Let’s use the example and diagram from AWS Feature Store Blog to explain how feature store solves the data leakage issue.

Imagine we’re training a fraud detection model on a set of historical transactions.The features mostly concern the consumer, merchant, and credit card.and in this case, the feature values change over time.

To avoid leaking future feature values, a point-in-time query retrieves the latest state of each feature that was available at each transaction time and no later. For example, the transaction at time t2 can only use features available before time t2, and the transaction at t1 can’t use features from timestamps greater than t1.

Feature Store Main Components

The majority of commercial feature stores have five major components: registry, storage, transformation, monitoring, and user-facing SDK.

Registry Component

A centralised registry of feature definitions and metadata The registry acts as a single source of truth for information about a feature in an organization.  It stores information like feature names, feature descriptions, and data types.

Storage Component

Feature stores persist feature data to support retrieval. They typically contain two layers of storage:

Online Storage Layer: persisted feature values for low-latency lookup during inference. They typically only store the latest feature values for each entity. They are usually implemented with key-value stores like DynamoDB, Redis, or Cassandra.

Offline Storage Layer : it is used to store months’ or years’ worth of feature data for training purposes. Offline feature store data is often stored in data warehouses or data lakes like S3, BigQuery, Snowflake, or Redshift.

Transformation Component

Feature stores both manage and orchestrate data transformations that produce the feature values. Transformations managed by feature stores are configured by definitions in the feature registry.

Monitoring Component

When something goes wrong in an ML system, it’s usually a data problem. Feature stores are positioned to detect data issues. They can calculate metrics on the features they store and serve that describe correctness and quality. 

Feature data can be validated based on user-defined schemas or other structural criteria. Data quality is tracked by monitoring for data drift and training-serving skew.

User Facing SDK

The feature store represents a black box for the end user. The only way to access it is through a single interface (SDK) that contains methods to:
Manage feature definitions and metadata.
Ingest new data to the feature store.
Retrieve training datasets.
Retrieve online features.

How features are organized inside the feature store ?

To understand how features are organised inside the feature store, let’s first define some of the feature store’s important terms:

Entity: An entity is any domain object that can be modelled and about which information can be stored. such as people, places, things, or events.

Feature: A feature is any measurable property that can be used in a predictive model.

Features are the properties that describe the entities. For example, the number of transactions can be a feature for the entity credit card.

Feature Table: The logical grouping and schema of entities and related features.

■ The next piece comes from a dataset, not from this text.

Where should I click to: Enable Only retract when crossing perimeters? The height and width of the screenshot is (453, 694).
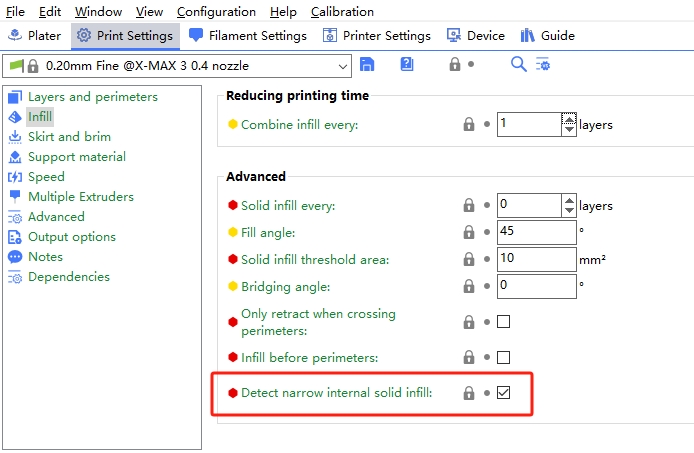504,322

One of the popular designs is to create one feature table for each entity, which contains all the features that describe this particular entity.

The Feature Store contains several ML Projects, and each ML project contains one or more feature tables, and each feature table contains one or more features that describe a certain entity or set of entities. 

Summary

Feature stores, if not already ubiquitous, should be the next must-have step for every organisation that aims to build the best AI products without having to lose their bandwidth for operational purposes.

If you find yourself continually repeating efforts to code up feature transformations or copying and pasting feature-engineering code from project to project, a feature store could greatly simplify your life.